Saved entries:
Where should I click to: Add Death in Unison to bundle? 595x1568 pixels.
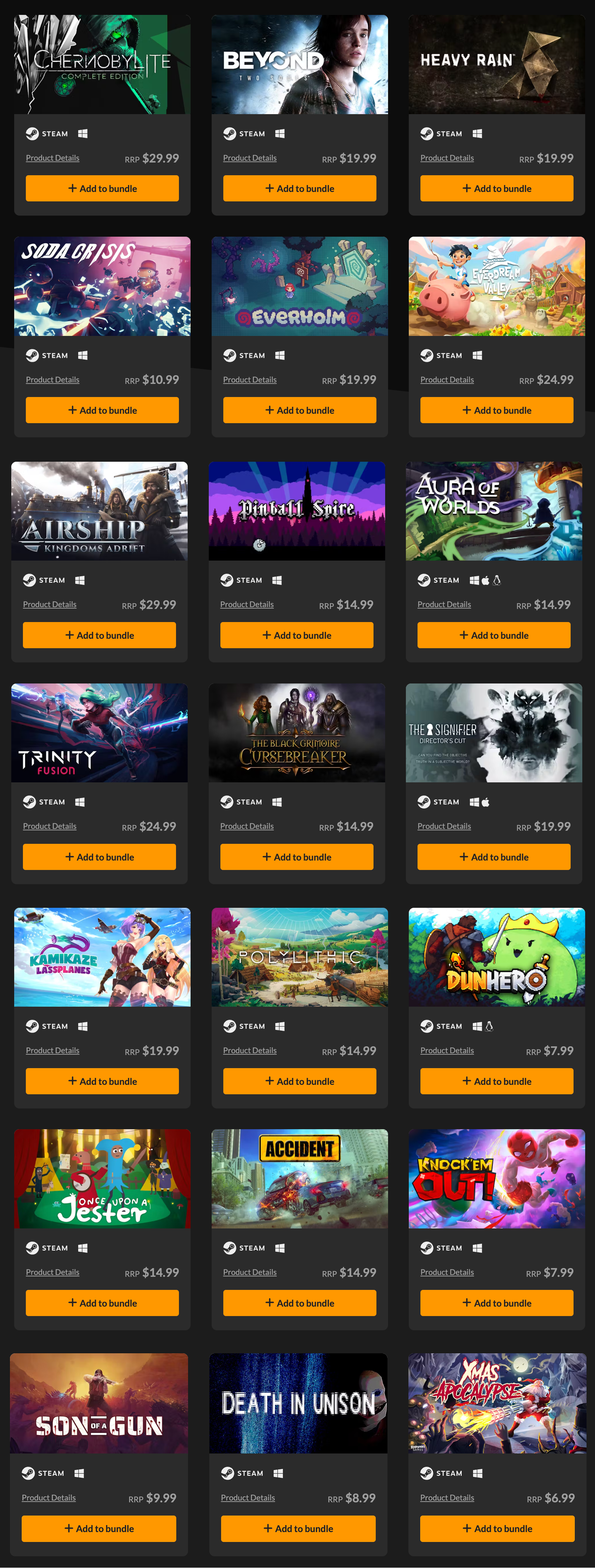[x=299, y=1528]
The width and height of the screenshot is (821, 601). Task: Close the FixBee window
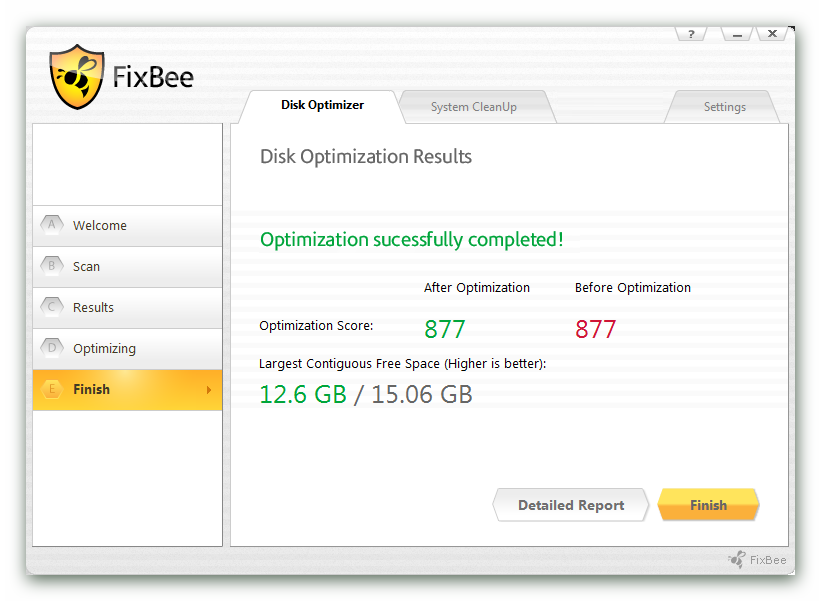point(772,34)
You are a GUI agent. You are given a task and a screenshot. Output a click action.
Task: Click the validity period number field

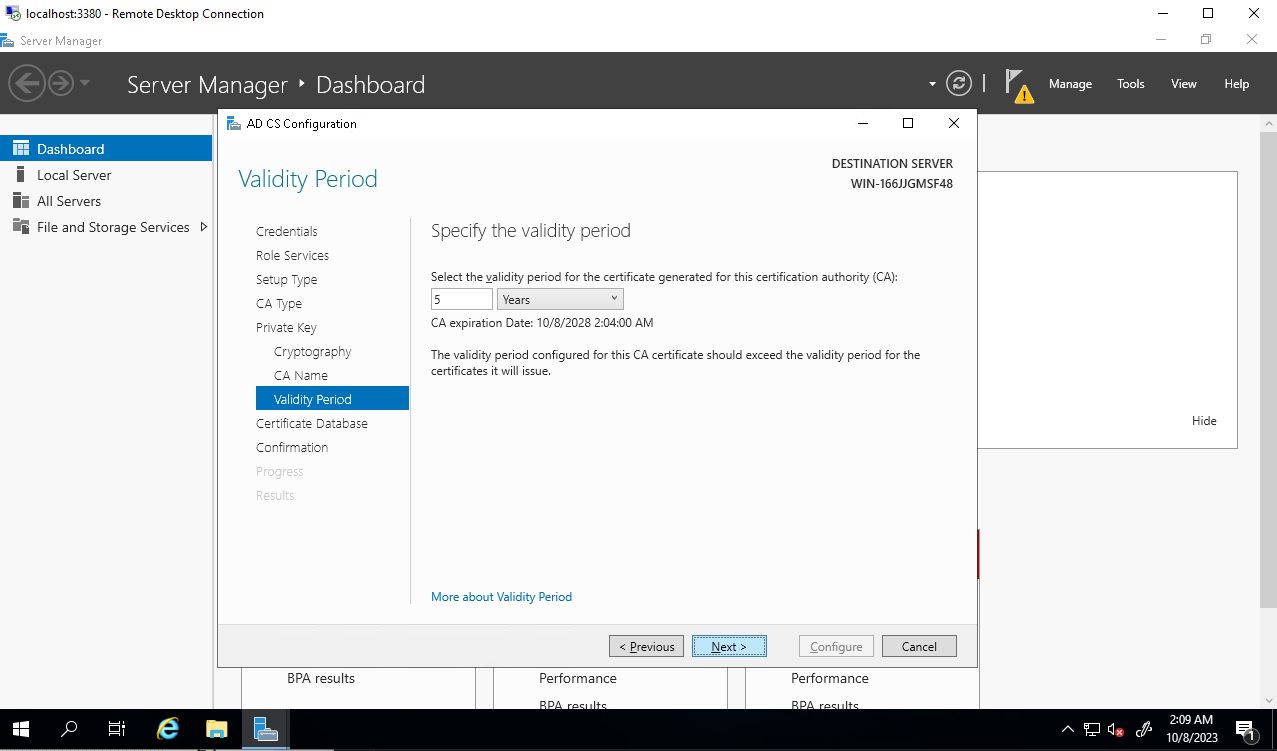click(461, 299)
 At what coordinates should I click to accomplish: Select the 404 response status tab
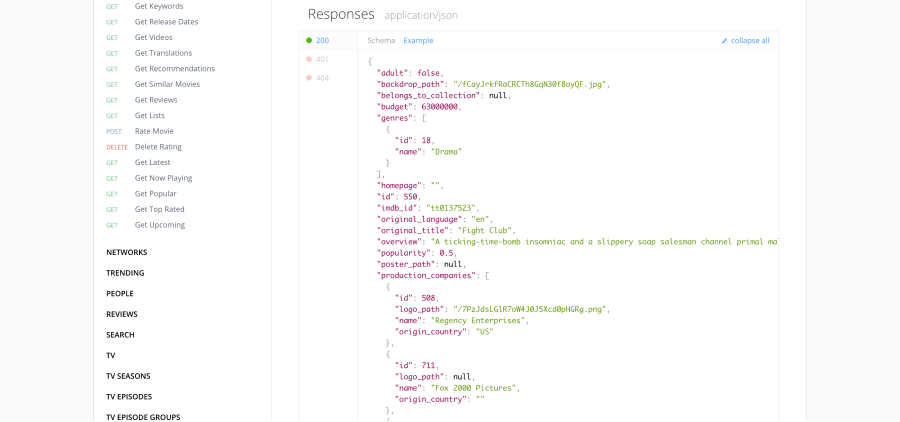tap(321, 78)
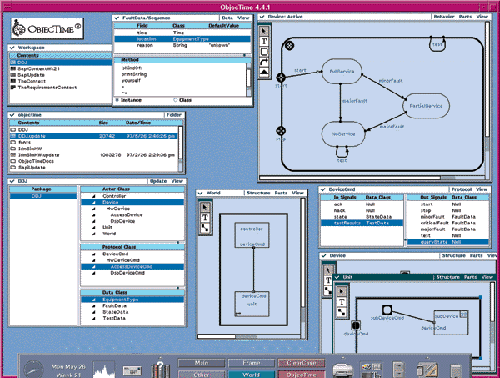Screen dimensions: 500x378
Task: Select the arrow pointer tool in behavior editor
Action: (264, 31)
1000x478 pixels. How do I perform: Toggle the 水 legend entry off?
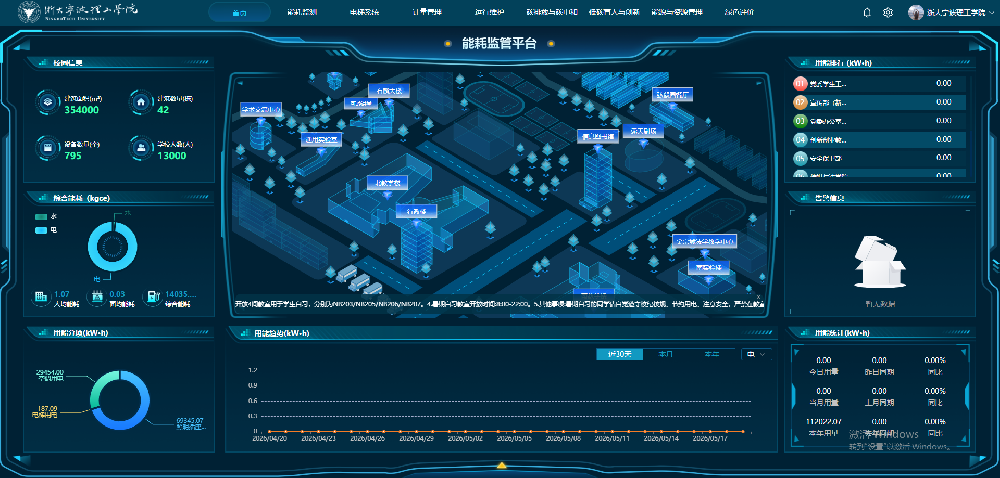pyautogui.click(x=46, y=217)
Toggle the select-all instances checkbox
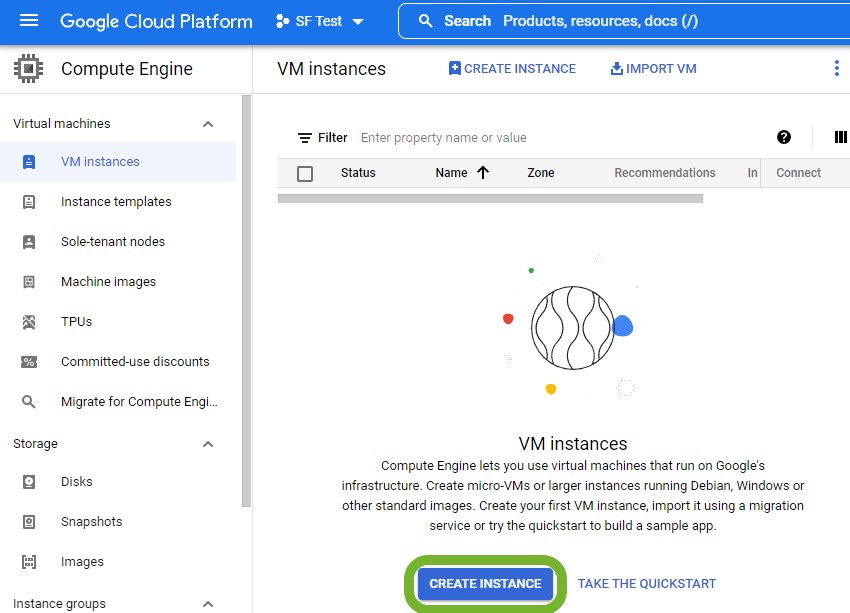 (x=305, y=173)
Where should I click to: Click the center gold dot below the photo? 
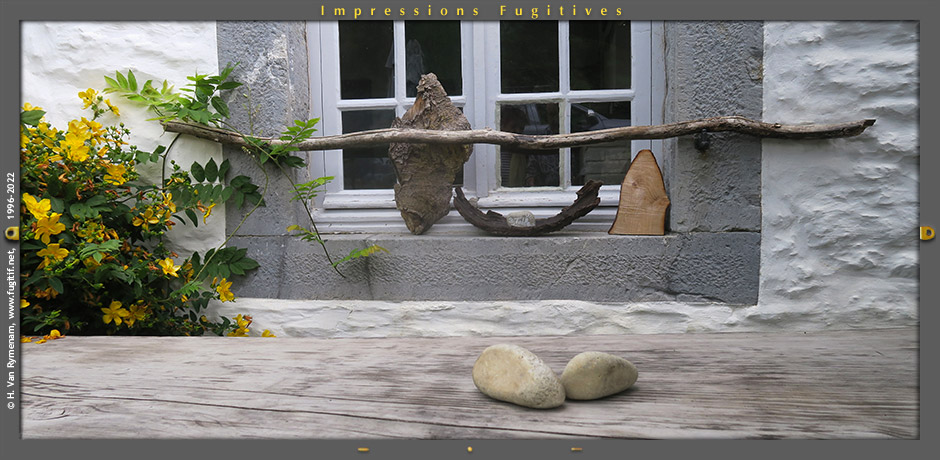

** TASK TO COMPLETE **
Your copy should match the entries exactly, minus the pictures.

** ANSWER BELOW **
Where should I click to: Add Death in Unison to bundle? 595x1568 pixels.
[x=299, y=1528]
The width and height of the screenshot is (821, 601). Task: Close the FixBee window
point(772,34)
You are a GUI agent. You are given a task and a screenshot. Output a click action.
Task: Click the validity period number field

click(461, 299)
 At what coordinates should I click to accomplish: Select the 404 response status tab
tap(321, 78)
Screen dimensions: 500x378
Task: Select the arrow pointer tool in behavior editor
Action: (264, 31)
1000x478 pixels. How do I perform: Toggle the 水 legend entry off?
pyautogui.click(x=46, y=217)
Toggle the select-all instances checkbox
 (x=305, y=173)
Where should I click to: Click the center gold dot below the photo? 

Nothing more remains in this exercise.